The presence of cardiovascular risk factors was assessed for each patient according to the Framingham Risk Score10. In particular, the following cardiovascular risk factors were considered: obesity (BMI>30), hypertension (blood pressure > 140/80 or need for antihypertensive therapy), diabetes mellitus, hypercholesterolemia (LDL cholesterol > 130 mg/dl or statin intake), family history of cardiovascular disease, and smoking habit. Figure 2 shows the diagram related to the exclusion criteria used during enrollment, aimed at the construction of the dataset.
CCTA Image Data Collection
The CCTA series were acquired through a 128-slice CT scanner SOMATOM Definition AS+ (Siemens Healthcare, Forchheim, Germany) provided by the Radiology Section of the University Hospital Policlinico ’P. Giaccone’. After the acquisition, collected images were transferred to a workstation equipped with dedicated diagnostic software for processing, specifically Syngo Via Cardiac (Siemens Healthcare, Forchheim, Germany), exploited to calculate the calcium score and to do MultiPlanar Reconstruction (MPR) to detect and evaluate plaques in coronary arteries. Image analysis was performed from October 2019 to January 2020.

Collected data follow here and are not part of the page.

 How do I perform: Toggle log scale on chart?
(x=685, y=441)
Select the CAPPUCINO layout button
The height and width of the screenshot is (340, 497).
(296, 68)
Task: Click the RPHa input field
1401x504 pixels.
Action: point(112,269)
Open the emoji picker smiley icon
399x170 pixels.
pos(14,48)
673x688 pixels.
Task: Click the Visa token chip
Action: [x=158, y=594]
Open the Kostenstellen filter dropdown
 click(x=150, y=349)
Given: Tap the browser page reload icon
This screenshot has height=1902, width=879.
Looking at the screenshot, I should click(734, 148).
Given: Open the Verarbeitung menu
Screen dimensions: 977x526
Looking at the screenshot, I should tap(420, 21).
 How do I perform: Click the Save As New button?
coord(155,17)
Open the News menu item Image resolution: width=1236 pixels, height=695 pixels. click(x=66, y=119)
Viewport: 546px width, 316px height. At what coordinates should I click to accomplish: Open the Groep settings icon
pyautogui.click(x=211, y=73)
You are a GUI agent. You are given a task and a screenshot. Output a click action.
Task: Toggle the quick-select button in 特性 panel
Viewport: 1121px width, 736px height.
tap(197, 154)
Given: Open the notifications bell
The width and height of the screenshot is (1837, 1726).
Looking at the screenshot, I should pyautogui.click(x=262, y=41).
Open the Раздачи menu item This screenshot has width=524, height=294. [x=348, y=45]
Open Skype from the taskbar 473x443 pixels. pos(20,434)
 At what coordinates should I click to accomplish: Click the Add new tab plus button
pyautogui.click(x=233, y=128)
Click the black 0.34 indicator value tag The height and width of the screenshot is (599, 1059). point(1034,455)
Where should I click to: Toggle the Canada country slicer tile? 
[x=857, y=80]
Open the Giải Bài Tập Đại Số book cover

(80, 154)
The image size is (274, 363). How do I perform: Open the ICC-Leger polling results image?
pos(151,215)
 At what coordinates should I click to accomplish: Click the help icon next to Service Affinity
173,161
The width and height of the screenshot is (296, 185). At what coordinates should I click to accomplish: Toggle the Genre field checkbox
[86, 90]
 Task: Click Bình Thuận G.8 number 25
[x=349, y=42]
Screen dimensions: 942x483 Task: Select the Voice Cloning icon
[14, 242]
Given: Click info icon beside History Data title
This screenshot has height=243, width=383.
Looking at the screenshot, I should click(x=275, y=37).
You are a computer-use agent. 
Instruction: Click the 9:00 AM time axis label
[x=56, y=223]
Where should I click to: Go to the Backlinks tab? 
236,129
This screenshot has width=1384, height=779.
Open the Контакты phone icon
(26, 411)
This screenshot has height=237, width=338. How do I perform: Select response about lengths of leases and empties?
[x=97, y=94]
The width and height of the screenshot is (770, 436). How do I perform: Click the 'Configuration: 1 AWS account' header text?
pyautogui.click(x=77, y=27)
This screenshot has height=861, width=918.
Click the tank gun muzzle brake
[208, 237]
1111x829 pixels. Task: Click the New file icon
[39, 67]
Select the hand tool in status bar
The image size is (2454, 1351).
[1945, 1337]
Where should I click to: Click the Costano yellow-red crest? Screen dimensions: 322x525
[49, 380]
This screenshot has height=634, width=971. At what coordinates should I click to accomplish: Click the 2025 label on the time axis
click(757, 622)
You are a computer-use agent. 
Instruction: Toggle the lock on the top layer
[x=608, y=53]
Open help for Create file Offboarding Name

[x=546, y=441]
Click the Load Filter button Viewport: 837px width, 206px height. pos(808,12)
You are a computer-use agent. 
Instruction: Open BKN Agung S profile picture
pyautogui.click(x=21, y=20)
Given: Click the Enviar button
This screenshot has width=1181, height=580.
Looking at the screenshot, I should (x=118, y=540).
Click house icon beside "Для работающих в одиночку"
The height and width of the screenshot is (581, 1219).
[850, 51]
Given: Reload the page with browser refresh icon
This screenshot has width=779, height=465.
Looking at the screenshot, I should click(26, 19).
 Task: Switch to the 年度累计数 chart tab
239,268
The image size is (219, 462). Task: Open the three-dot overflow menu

The exam consists of an initial scan without the administration of a contrast agent, using a sequential technique to evaluate the calcium score. Subsequently, a post-contrast scan focused on the heart is performed using a restricted field of view (FOV). To supply the iodinated contrast (50-80 ml), an antecubital intravenous access site with at least a 20-gauge cannula was established. ECG-gated synchronized imaging was conducted to achieve a complete cardiac cycle acquisition. Image reconstruction occurred in 5-10% increments of the RR-interval, equivalent to 10-20 separate phases, with a slice thickness set at 0.7 mm for improved diagnostic accuracy with an interval of 0.4 mm.
Dataset De-identification
Any patient-related information/metadata contained in the DICOM header of the CCTA series was removed before starting the subsequent processing and analysis. This anonymization was performed using a custom-made tool, implemented using the Matlab IDE, compliant with DICOM supplement 142 (Clinical Trial De-identification Profiles)12. This step was mandatory to respect the patient’s privacy. In particular, data related to names, dates, times, comments, and center-related information were deleted. Instead, some DICOM attributes related to the patient (e.g., gender, age) and to the images (e.g., scanner type, pixel spacing, slice thickness) were maintained to preserve the statistical distribution of the dataset and the image metadata.
Clinical characteristics of the published data
The onset of chronic CAD can be influenced by various factors, and the relationship among them has been examined in numerous scientific studies. However, it is crucial to emphasize that correlation does not necessarily imply a direct causal relationship and multiple factors can contribute to the complex pathogenesis of chronic coronary artery disease. The Framingham Heart Study is one of the most famous long-term epidemiological studies on cardiovascular disease, through which it has been possible to identify risk factors for heart disease and to understand the patterns of onset and progression of cardiovascular disease. Over the years, the Framingham Heart Study has generated a vast amount of data that has significantly contributed to the understanding of the causes of heart disease. It has provided crucial insights into some risk factors such as hypertension, elevated cholesterol levels, smoking, diabetes, familiarity with cardiovascular diseases, and obesity10, included in this study.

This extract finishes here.